# SELECTED TEXT
──────────────────────────────
In addition, I lost 5 kilos and 4% body fat in those 6 weeks. I touched my pre-wedding weight, a number I’d given up on. I dropped nearly two sizes, and fit into 28″ jeans — something that hasn’t happened since I was 18 or so.
And then I hit a major travelling spurt.
The thing with working with food restrictions is you can only manage it when you have full control over your meals. Which makes sticking to it outside of home nearly impossible. For the six weeks I was on the program I was extremely dedicated to making my own meals, planning outings such that I would eat before I left, and avoiding any sort of potential temptation. But that’s very hard to do when you’re travelling, especially on shoot, where we tend to eat what we get when we can get our hands on it, and when you’re staying with friends you don’t want to impose these rules on.
What’s more, I was on the road for nearly three weeks, and that’s when I hit the low. I guess after the high I was on — looking and feeling the leanest I have ever been — it had to happen at least once before the year ends. It started with all the travel in September and October. Skipped workouts, holiday feels and three weeks of living in hotels and subsisting on hotel food meant eating a crap ton of all that I’d successfully trimmed from my daily intake.
The other bitter truth about any fitness effort is that it takes barely any time to undo weeks and months of effort. The math is all lopsided. And so, I found myself at the beginning of December, staring at signs of swinging right back to where I was before I made all this phenomenal change.
Exasperation met frustration when winter hit and waking up in the morning to get to the gym became a Herculean task. Of course, I turned to emotional eating. Dessert every other day, sugary tea, alcohol more often than I cared for, lots of unhealthy carbs and erratic meal timings, with lots of frequent missed work outs.
It’s all related, in my case. The worse my eating gets the harder going to the gym gets. The worse I’m feeling in my head, the harder it is to get myself back to any sort of routine. Conversely, getting back to routine, and fitting in a strict fitness regimen is a sure-shot way for me to normalise and feel grounded again. The absence of it shows on everything from my skin to the way my pants fit to my energy levels and moods through the day.
And then there’s the second life-changing part of this experience. At the start of last year, I had touched an all time high as far as body positivity goes too. I never used to talk numbers or weight to begin with. My focus has always been health, strength and looking as fitness an exercise as a key tool in maintaining overall well being. I even remember telling P that something had switched in my head and I had entirely stopped worrying or thinking about that nagging belly roll that I was so desperate to get rid of. It was like suddenly I was more okay with me just the way I was, enjoying exercising for the energy it brought to my life, and eating healthy just the way I was. So, I’m not sure what triggered this sudden need for a goal, a number to hit. Didn’t help that the phenomenal and very, very obvious results (I’m talking pants dropping off my waist in mere weeks of changing my eating) really pushed me to keep going. When I fell off the bandwagon, I noticed that my exasperation was more with the way I looked and how my clothes fit, rather than just hitting the gym because it’s good for me, again.
This is really problematic for me. Because it took a lot of work to ditch the pursuit of slimness in favour of the pursuit of strength.
──────────────────────────────
# SOURCE DATA

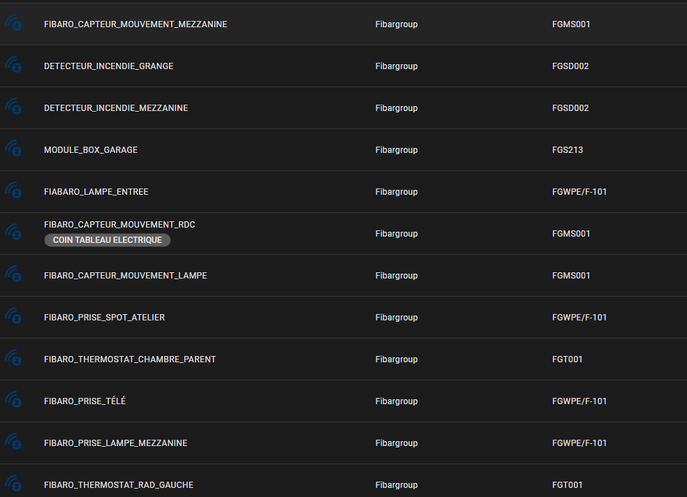
Task: Click the icon beside DETECTEUR_INCENDIE_GRANGE
Action: pos(13,65)
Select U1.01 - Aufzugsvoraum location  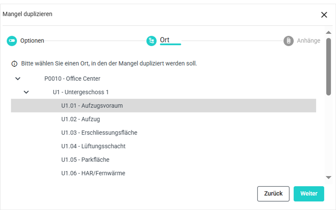92,106
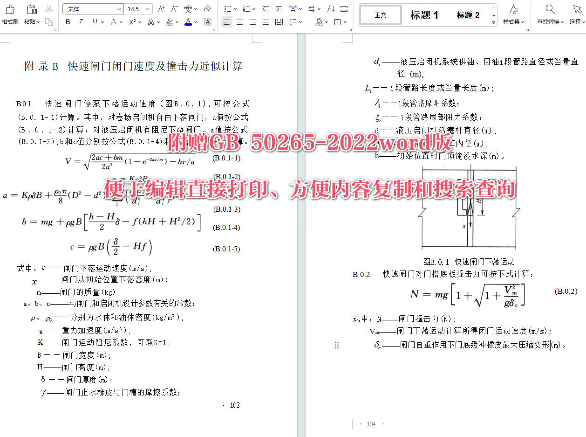The width and height of the screenshot is (586, 437).
Task: Open the font name dropdown showing 宋体
Action: pos(93,8)
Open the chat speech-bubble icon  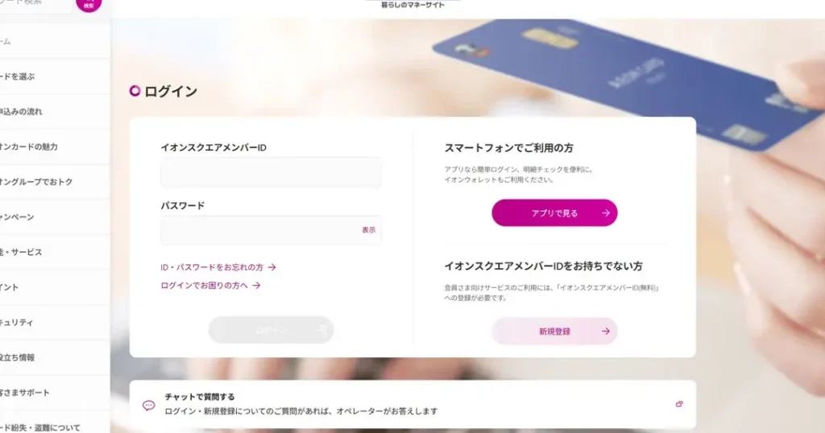point(149,405)
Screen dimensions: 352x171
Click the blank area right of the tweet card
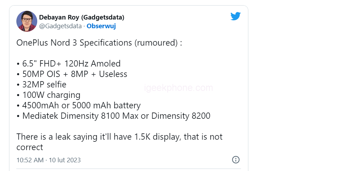(x=299, y=87)
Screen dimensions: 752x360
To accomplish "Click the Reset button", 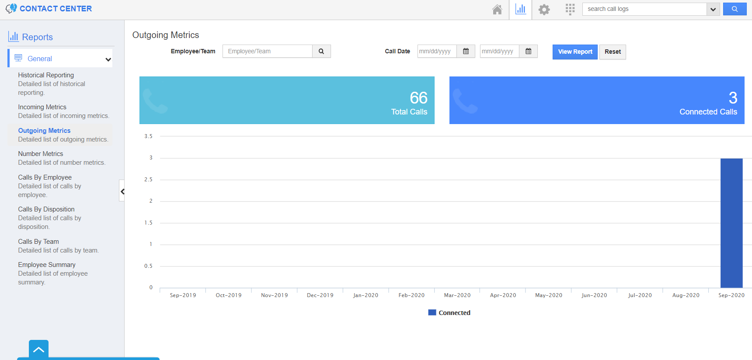I will (x=613, y=52).
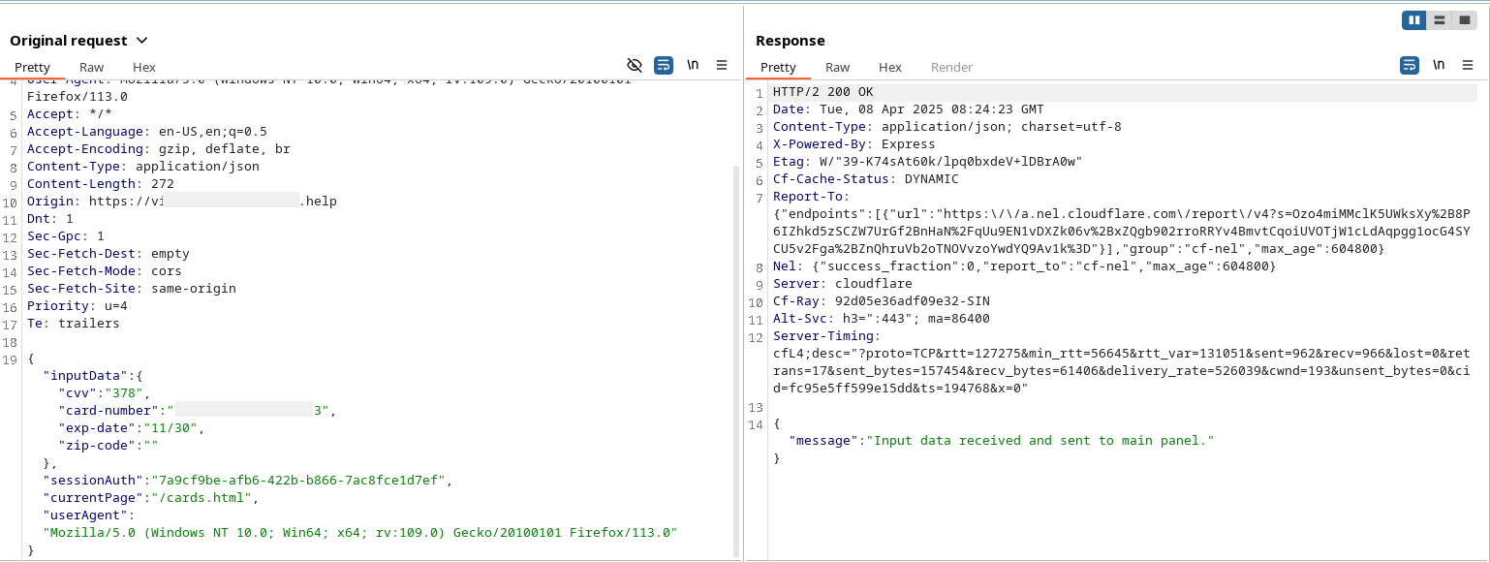Screen dimensions: 1490x562
Task: Open the request Raw tab
Action: (92, 67)
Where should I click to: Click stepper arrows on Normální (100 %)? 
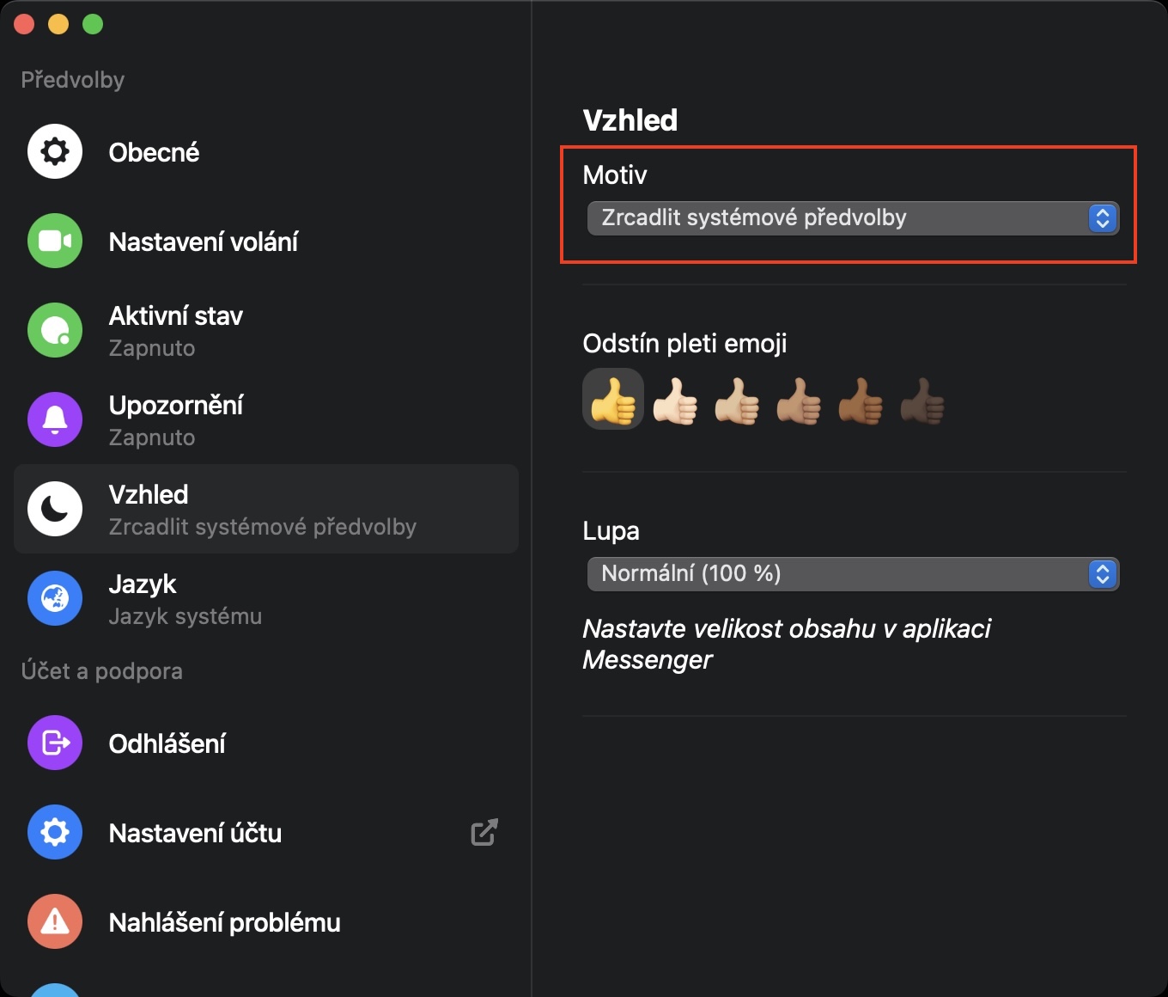coord(1103,574)
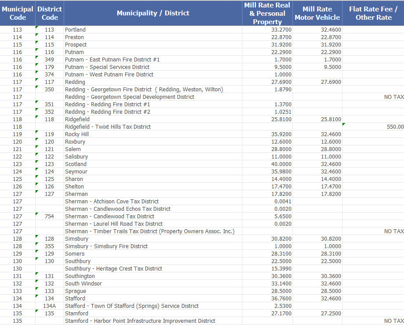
──────────────────────────────
# ASSIGNED TASK A
Using the passage on fitness and eating, decide whether each statement agrees with it: (i) the writer fit into 28″ jeans for the first time since about age 18; (ii) the travelling spurt kept the writer on the road for about six weeks; (iii) the writer had long been in the habit of talking about numbers and weight. For each one, answer yes or no and quote the words that settle it.
# ASSIGNED TASK B
Copy word for word the stretch of the passage on fitness and eating from "In addition, I" through "major travelling spurt.".

# EXPECTED ANSWER A
(i) Yes: "fit into 28″ jeans — something that hasn’t happened since I was 18 or so."
(ii) No: "I was on the road for nearly three weeks"
(iii) No: "I never used to talk numbers or weight to begin with."

# EXPECTED ANSWER B
In addition, I lost 5 kilos and 4% body fat in those 6 weeks. I touched my pre-wedding weight, a number I’d given up on. I dropped nearly two sizes, and fit into 28″ jeans — something that hasn’t happened since I was 18 or so.
And then I hit a major travelling spurt.